Don't write mass emails (2): how (not) to ask for help

Shows some typical student emails asking for help out of the blue

Every week, I receive many emails from students who seem to think I run a free essay writing service. It is bad enough if you write to completely unknown academics expecting them to do your assignments for you. However, it never ceases to amaze me how truly awful some of these emails are. I guess that’s one of the reasons why these students ask for help, they are just not smart enough to complete their own assignments. This is one of my favourites.

Cute girl email

From: cute girl []

hello  MR .Anne-Wil Harzing

my name is amna I am from Oman I doing reserch about HR in japan Ineed your help. I read some article that you write it so intersting but that not answer my question which are prepare a report outlining the key HR practices in japan country.
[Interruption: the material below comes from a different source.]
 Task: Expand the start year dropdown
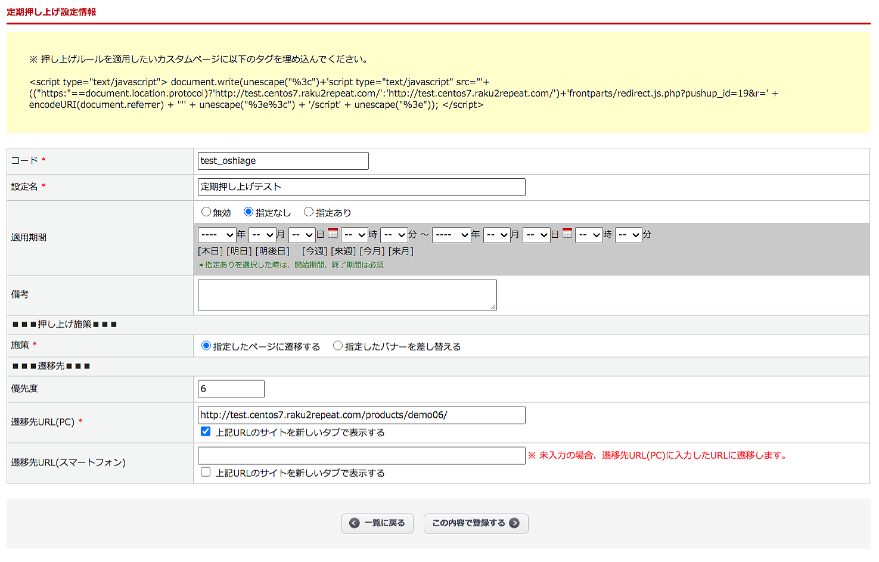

The relevant HR areas include recruitment & selection, training & development, compensation and labor relations.

my best regard

What's going wrong here?

  1. The sender’s name is “cute girl”
  2. The email is sent from a hotmail address, not a university address
  3. It doesn’t have a subject line
  4. The greeting “hello” is far too informal
  5. The sender assumes every academic must be a Mr.
  6. Capitalisation, spelling, interpunction, and grammar are all atrocious
  7. The message is extremely generic “I read some article that you write”
  8. The message mixes three different fonts (unfortunately not visible in this blog)
  9. The message doesn’t actually include a specific request apart from “Ineed your help”
  10. The message does not include a name at the end

The only sentence in the email that makes any sense is the one reproducing the assignment, no doubt copied from the course manual. :-)

PhD students are not much better

Incidentally, this is by no means limited to what we must presume is an UG/masters student. This is an email I recently received from a PhD student. I feel sorry for their supervisor!

Hello Madam 

This Al-mattari a Ph.D Student , As matter of fact i am lacking in caring my research out as i am a fresh candidate in such filed . To day out of blue , i got your email Id.

I am writing to you in order to give me a  hand ,please . whereas i am doing my dissertation in your interest area : international management ..

My Ph.D topic is much similar to yours,  it is about "  Global Human resource :- current Trends " ,,   " international Human resource Management  "

I would be thankful if You show some interest to my request ..Thank in Advance

A good example! 15 June 2022 update

Fortunately, there are some good examples too. Here is a great email from one of our Middlesex University PhD students: Emanuela Bove. It is perfect: respectful, considerate, specific, flawless in terms of composition, and in good English with an interesting Italian twist. Note that the use of my first name is absolutely fine in the UK (see How to address your lecturer?).

Dear Anne-Wil,

My name is Emanuela Bove, and I'm PhD candidate in Semiotics/Food studies.

I attended - and greatly enjoyed - your seminars about Literature Review a few months ago, at the beginning of my academic journey.

I'm contacting you now because I have a perplexity pertinent to the literature review, and I wonder if you could help me with it.

Before giving you any additional information, though, I'd like to ask you your permission to move one with my question. Furthermore, if you are fine with that, I'd like to know which contact modality you prefer (for me, ideally, it would be a short but effective video call, although I'd be grateful for any other way).

I look forward to your reply.
Thank you, Emanuela

Emanuela is also smart enough to remind me where exactly I met her before. Even though I still remembered her from the lecture as she was a very engaged student, this is always a good thing to do with busy academics. I am sure Emanuela will go far in her PhD and (academic) career.

Emanuela and I ended up having a nice email exchange. I was able to help her with her questions about her literature review and the exchange ended with my request to feature her email in this blogpost and Emanuela saying:

Through your remarks, you turned my request for help into an insightful window into your world, indirectly answering many other questions, inspiring me to rely more on my own abilities, and - granted that re-watching training videos is a possibility - building my self-confidence. I believe this is serendipity in academia.